Potentially, such an inquiry opens the BBC up to huge embarrassment, not to mention future legal claims, but it has to be done. As Lord Patten said, the Savile allegations have become a "cesspit". If the BBC does not drain it there will be a stench over the corporation for years to come.
Joining the BBC in the courtroom if not in the dock of public opinion are newspapers. One of the reasons advanced for the conspiracy of silence about Savile was that he was, in the parlance of today, too big a name to fail. Harm my reputation, he was said to have told the tabloids, and you'll cost lots of charities a mountain of money.
The "too big a name to fail" argument doesn't stack up. That Savile was involved with charities should have made him a bigger target for newspapers.
Did they really lay off him so as not to hit charities in the bank accounts, or was it more the case that Savile had friends in high places and stopped stories that way? We will probably never know. But the notion that stories were spiked to protect charity cash simply does not pass the smell test.
Elsewhere in the media, the response to the Savile scandal has been mixed. In one camp are those who said they had heard the rumours, but for reasons of their own – they weren't in a position to take action, they had no evidence and so on – they chose not to say anything. Even more bizarre is the notion that saying nothing was just a product of the times, as if child abuse was a quaint notion alongside getting up to switch the telly over and power cuts. One can understand people being unable to comprehend that such things as child abuse can happen. The human mind, for self-preservation reasons, shrinks from evil. People were, and to some extent still are, naive about abuse. That's what abusers rely upon.
Amid the many turns this story is now taking, it has been heartening to see not just victims of Savile come forward, but people, women especially, speak of their own experiences of harassment in general. Liz Kershaw, the DJ, says she was groped while at Radio 1 in the 1980s. Judy Finnigan, the television presenter, has spoken out about a newsroom boor given to impromptu stripshows. She did not speak out at the time because she feared being labelled "a prig and idiot".
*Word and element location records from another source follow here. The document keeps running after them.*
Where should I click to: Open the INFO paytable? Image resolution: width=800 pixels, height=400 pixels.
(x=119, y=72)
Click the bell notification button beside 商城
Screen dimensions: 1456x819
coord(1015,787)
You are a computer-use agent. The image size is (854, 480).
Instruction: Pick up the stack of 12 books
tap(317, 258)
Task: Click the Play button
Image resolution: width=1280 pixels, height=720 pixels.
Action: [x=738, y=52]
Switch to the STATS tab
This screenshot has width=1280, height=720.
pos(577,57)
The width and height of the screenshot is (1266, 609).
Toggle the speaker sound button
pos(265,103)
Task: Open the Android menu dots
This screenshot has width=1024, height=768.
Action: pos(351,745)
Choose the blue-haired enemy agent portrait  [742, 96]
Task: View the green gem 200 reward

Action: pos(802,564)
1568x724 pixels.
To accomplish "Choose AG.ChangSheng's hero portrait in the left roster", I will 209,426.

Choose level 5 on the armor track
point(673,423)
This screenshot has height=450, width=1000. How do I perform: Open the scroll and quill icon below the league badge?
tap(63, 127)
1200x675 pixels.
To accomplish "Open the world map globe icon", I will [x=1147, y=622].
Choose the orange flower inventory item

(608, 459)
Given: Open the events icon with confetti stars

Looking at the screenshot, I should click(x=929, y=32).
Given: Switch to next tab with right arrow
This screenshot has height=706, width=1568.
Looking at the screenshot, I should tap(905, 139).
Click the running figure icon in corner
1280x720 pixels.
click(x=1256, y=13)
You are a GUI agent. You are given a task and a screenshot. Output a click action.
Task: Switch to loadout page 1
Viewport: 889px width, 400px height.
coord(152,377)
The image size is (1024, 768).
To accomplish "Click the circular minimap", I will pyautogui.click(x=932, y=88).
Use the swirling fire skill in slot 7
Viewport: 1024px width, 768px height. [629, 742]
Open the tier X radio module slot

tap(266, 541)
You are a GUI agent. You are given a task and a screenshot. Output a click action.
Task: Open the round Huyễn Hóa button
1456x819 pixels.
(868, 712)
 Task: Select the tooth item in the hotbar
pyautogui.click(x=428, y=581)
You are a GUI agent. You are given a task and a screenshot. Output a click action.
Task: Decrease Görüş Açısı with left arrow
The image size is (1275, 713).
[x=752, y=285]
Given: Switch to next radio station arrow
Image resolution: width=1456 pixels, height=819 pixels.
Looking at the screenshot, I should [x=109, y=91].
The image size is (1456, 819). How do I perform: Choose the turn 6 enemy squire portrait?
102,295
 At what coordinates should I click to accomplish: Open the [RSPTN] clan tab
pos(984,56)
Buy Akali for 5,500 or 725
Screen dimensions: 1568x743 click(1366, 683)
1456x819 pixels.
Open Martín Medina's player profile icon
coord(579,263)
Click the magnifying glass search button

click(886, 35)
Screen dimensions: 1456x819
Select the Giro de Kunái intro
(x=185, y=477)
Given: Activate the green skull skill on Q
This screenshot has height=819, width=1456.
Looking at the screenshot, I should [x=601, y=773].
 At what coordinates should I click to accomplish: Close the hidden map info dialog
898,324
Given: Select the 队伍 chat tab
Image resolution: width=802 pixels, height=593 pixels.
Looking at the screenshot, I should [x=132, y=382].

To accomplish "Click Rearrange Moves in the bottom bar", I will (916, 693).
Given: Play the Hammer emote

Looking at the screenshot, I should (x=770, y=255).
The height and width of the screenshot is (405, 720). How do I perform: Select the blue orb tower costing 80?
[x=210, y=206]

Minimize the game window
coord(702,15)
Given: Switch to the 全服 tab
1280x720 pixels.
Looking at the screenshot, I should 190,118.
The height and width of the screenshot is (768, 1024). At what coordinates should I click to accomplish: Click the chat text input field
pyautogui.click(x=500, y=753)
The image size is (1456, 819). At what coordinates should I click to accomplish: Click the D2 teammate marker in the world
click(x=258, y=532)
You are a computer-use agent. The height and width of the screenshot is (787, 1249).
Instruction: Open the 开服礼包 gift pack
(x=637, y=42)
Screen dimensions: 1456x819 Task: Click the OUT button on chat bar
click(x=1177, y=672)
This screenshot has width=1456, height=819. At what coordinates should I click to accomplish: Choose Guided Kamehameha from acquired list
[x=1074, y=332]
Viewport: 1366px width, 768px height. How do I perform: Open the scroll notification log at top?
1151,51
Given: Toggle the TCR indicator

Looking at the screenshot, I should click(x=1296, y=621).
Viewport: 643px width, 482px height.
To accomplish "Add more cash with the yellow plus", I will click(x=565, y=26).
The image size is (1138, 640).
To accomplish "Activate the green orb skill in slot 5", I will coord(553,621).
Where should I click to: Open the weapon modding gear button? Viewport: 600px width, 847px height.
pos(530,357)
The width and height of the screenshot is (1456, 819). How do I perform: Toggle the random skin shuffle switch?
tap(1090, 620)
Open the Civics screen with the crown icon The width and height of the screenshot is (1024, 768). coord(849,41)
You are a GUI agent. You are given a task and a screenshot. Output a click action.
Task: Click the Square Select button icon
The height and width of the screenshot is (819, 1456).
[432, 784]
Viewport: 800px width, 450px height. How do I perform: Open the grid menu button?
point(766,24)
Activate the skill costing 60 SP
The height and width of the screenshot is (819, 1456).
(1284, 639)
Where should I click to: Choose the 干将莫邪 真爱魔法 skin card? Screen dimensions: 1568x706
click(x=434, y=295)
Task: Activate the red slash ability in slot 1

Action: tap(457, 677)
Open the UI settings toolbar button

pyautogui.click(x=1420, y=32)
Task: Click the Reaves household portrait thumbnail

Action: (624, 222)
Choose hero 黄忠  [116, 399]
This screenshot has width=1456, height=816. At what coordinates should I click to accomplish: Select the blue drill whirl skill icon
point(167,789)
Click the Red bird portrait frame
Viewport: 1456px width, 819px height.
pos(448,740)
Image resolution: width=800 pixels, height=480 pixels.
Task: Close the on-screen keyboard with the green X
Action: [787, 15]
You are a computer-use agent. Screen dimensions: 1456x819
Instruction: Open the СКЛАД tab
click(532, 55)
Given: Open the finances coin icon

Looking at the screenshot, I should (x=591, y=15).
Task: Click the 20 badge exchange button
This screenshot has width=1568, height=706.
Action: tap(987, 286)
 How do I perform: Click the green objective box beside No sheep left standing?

Not all the developments have been heartening, however. Amid the symphony of comment about Savile, there is one quiet but troubling note being struck – that this sort of abuse could not happen now, that young women today are more likely to complain about workplace harassment or inappropriate behaviour, be it a smutty remark or worse. One commentator even said young women were more likely to lamp a creep than tolerate them.
We cannot know this for certain, because it is in the nature of harassment that it is only exposed once victims raise their voices. Even then, it is a gamble. In the workplace, anyone choosing to make a formal complaint has to weigh up how it will affect their career, what others will say and whether they can cope with the stress of what could be a long, drawn-out process of investigation. It takes courage to take that gamble, but it is one all victims of harassment, male and female, should be encouraged to take. Otherwise the age of the creep goes on.
The fear, unspoken by too many, is that it could get worse. The internet has opened up a whole new front in sexual exploitation, the scale of which we have not even begun to comprehend or assess. Porn continues its ever sickening voyage into the mainstream.
It is terrifying, and its effects will be even more widespread if, like those who turned away from the Savile claims, we hope naively that it will go away. Creeps and their creepy crawly ways flourish in the murk. It's time to switch the light on.